Anyone trying to use super-resolution microscopy techniques without or alongside expansion? Or is that still under "microscopes too expensive" according to popular wisdom? I guess yeah, trying to modulate the phase of polarized light so you can get extra spatial data from the Fourier transform (or whatever) sounds expensive.

I can't say that I have heard of anyone doing that specifically for connectomics. I would not be surprised if I just missed it this paper (already in the post) or it is being done for other biological research but is too expensive for connectomics. I would also recommend looking at this guy's new lab/old work for another place to start.

If you want to scan the whole brain you don't want contrasting agents, you just scan the biofield, which gives you accuracy down to photons. There is a lot of noise in the biofield, but you can reduce it by focusing on fewer parts at a time. You get molecular fingerprints, which would be unlabeled, and the big effort is effectively labeling which is which. Nonetheless, if your goal is just WBE you don't need to know "what each part is", but just the cause and effect of a sequence of variables. This has already been done...but I digress.

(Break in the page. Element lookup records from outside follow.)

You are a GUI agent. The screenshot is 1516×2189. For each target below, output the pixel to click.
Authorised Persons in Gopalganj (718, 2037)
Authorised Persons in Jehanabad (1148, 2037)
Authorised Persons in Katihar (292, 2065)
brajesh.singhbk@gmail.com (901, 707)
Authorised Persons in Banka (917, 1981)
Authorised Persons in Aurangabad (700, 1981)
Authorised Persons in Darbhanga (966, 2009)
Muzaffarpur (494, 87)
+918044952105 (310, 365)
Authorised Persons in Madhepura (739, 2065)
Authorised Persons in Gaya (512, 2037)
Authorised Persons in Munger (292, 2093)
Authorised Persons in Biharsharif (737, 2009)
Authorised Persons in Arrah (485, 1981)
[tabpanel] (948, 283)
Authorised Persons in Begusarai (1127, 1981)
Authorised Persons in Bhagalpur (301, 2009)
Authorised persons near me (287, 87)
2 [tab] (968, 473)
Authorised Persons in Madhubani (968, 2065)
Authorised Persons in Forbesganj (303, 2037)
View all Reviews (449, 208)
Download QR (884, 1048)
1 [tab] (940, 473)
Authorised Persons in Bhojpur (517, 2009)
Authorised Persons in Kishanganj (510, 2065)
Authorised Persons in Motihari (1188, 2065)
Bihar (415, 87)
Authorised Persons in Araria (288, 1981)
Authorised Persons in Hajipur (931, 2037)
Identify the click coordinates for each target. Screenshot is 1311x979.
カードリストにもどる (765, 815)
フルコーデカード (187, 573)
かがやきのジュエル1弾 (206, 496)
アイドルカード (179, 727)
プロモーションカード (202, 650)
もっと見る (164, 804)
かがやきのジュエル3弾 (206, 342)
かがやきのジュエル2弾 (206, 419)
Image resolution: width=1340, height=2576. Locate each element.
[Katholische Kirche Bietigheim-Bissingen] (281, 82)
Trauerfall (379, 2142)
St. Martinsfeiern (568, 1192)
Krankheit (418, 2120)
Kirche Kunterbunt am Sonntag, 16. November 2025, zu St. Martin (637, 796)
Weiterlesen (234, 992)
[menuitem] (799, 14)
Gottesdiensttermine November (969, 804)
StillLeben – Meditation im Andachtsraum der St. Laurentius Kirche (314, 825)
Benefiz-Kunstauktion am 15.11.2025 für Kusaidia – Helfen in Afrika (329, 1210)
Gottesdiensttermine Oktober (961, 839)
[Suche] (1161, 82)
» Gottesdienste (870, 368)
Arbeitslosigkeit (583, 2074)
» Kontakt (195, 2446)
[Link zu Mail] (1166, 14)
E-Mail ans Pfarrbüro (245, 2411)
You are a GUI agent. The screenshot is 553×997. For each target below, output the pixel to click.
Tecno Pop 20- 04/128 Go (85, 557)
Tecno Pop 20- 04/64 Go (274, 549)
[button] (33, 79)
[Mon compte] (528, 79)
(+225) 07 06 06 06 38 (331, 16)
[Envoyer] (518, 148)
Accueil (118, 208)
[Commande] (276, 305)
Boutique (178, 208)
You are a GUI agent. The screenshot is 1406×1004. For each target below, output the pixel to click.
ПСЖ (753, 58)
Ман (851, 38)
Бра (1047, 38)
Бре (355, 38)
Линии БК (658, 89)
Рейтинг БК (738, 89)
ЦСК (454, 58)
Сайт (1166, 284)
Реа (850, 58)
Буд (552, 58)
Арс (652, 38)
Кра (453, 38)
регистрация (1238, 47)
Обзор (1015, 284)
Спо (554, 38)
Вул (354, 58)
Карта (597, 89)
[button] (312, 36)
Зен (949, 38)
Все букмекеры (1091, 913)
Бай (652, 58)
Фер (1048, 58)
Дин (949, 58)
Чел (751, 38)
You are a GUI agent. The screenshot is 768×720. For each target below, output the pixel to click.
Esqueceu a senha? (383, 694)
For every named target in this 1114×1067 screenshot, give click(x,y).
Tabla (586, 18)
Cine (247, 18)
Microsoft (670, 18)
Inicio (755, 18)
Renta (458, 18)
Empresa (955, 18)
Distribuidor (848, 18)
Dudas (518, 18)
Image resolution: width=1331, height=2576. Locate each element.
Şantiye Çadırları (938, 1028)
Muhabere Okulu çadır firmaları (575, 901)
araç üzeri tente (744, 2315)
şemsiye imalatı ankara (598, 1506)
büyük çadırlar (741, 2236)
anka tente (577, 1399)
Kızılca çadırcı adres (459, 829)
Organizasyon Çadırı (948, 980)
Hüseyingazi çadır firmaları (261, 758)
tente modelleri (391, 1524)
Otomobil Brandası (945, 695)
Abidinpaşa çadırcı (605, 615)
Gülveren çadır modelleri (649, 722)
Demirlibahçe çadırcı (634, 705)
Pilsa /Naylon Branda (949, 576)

I do not understand exactly what you mean. Are you proposing something like this: https://en.wikipedia.org/wiki/Energy-dispersive_X-ray_spectroscopy

in molecular detail? Looking up the words "biofield" gives some weird and highly varied stuff. Anyway, iirc from

https://gwern.net/doc/ai/scaling/hardware/2008-sandberg-wholebrainemulationroadmap.pdf

most scientists don't think a direct molecular simulation is wise or necessary.

Where has it already been done? What sequence of variables do we know the cause and effect of?

Bioresonance. Current (public) hardware and software can get you to 1mm resolution, advancements could probably get you to cell size. You don't exactly get molecular resolution, but exchange of energy (electrons, photons in bulk and their spin), which is what I mean by cause and effect. The technology is non invasive and is not damaging (like xrays) so you can collect lots of data and then train a NN on it. The output of the NN still needs labeling though, but labeling the outputs is a much smaller problem. Its "probably" been done before because the technology is old but not really popular in US as it is in Russia (and east Europe), but still not public because not all science is open.